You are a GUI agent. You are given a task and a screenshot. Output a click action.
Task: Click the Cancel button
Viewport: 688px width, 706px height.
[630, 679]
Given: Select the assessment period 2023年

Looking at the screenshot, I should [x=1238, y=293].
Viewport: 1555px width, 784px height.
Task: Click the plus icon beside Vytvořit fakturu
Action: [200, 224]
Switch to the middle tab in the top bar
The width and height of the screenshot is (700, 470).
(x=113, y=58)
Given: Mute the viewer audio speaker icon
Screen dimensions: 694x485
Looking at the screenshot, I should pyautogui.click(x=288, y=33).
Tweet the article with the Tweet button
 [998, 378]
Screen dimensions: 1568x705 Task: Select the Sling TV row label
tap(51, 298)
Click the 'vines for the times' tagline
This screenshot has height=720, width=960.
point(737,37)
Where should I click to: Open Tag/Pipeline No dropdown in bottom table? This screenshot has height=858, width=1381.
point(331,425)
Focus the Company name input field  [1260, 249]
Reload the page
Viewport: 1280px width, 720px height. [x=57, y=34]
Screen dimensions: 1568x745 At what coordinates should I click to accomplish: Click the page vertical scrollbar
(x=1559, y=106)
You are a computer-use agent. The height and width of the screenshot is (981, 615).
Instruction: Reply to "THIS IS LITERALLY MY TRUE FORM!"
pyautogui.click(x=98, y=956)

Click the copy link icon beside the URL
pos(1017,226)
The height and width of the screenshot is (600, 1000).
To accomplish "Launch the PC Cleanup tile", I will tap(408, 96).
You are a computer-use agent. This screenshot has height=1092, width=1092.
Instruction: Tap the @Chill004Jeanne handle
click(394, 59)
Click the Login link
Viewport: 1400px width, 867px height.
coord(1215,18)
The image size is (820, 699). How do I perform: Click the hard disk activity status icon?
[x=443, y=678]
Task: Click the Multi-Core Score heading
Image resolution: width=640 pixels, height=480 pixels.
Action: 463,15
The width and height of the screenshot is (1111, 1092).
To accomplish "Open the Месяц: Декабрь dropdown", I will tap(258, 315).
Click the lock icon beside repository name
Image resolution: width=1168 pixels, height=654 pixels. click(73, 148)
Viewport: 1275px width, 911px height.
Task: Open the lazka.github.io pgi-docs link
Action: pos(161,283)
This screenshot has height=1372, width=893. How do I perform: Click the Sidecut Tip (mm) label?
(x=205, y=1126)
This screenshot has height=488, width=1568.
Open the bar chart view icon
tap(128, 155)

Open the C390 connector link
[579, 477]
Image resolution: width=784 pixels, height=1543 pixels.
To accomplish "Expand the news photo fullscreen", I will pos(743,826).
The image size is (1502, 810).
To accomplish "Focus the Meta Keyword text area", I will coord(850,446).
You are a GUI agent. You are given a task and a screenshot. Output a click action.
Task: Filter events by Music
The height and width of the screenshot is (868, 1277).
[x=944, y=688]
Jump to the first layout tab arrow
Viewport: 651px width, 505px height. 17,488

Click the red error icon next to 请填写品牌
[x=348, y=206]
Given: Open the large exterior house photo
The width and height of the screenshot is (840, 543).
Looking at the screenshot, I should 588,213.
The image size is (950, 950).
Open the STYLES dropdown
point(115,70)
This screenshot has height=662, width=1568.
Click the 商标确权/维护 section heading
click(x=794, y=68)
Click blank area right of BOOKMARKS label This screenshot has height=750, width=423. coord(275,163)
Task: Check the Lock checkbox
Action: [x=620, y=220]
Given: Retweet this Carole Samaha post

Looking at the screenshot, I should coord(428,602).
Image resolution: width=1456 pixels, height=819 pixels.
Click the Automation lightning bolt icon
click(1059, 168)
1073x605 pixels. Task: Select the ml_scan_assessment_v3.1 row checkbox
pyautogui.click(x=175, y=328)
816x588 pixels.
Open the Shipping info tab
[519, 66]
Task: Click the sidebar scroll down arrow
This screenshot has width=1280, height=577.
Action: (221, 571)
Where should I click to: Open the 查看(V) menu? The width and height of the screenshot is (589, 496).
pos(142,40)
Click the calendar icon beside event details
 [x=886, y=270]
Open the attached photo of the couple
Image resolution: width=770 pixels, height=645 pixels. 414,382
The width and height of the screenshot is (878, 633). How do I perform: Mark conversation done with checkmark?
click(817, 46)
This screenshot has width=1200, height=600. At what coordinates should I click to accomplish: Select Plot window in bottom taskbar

::::::::::

» **Prompt**
The range runs from the line above containing "Screen dimensions: 1568x745" to the line containing "Given: Open the large exterior house photo", inclusive. Restate those lines word for word and no others.

» **Exercise solution**
Screen dimensions: 1568x745 At what coordinates should I click to accomplish: Click the page vertical scrollbar
(x=1559, y=106)
You are a computer-use agent. The height and width of the screenshot is (981, 615).
Instruction: Reply to "THIS IS LITERALLY MY TRUE FORM!"
pyautogui.click(x=98, y=956)

Click the copy link icon beside the URL
pos(1017,226)
The height and width of the screenshot is (600, 1000).
To accomplish "Launch the PC Cleanup tile", I will tap(408, 96).
You are a computer-use agent. This screenshot has height=1092, width=1092.
Instruction: Tap the @Chill004Jeanne handle
click(394, 59)
Click the Login link
Viewport: 1400px width, 867px height.
coord(1215,18)
The image size is (820, 699). How do I perform: Click the hard disk activity status icon?
[x=443, y=678]
Task: Click the Multi-Core Score heading
Image resolution: width=640 pixels, height=480 pixels.
Action: 463,15
The width and height of the screenshot is (1111, 1092).
To accomplish "Open the Месяц: Декабрь dropdown", I will tap(258, 315).
Click the lock icon beside repository name
Image resolution: width=1168 pixels, height=654 pixels. click(73, 148)
Viewport: 1275px width, 911px height.
Task: Open the lazka.github.io pgi-docs link
Action: pos(161,283)
This screenshot has height=1372, width=893. How do I perform: Click the Sidecut Tip (mm) label?
(x=205, y=1126)
This screenshot has height=488, width=1568.
Open the bar chart view icon
tap(128, 155)

Open the C390 connector link
[579, 477]
Image resolution: width=784 pixels, height=1543 pixels.
To accomplish "Expand the news photo fullscreen", I will pos(743,826).
The image size is (1502, 810).
To accomplish "Focus the Meta Keyword text area", I will coord(850,446).
You are a GUI agent. You are given a task and a screenshot. Output a click action.
Task: Filter events by Music
The height and width of the screenshot is (868, 1277).
[x=944, y=688]
Jump to the first layout tab arrow
Viewport: 651px width, 505px height. 17,488

Click the red error icon next to 请填写品牌
[x=348, y=206]
Given: Open the large exterior house photo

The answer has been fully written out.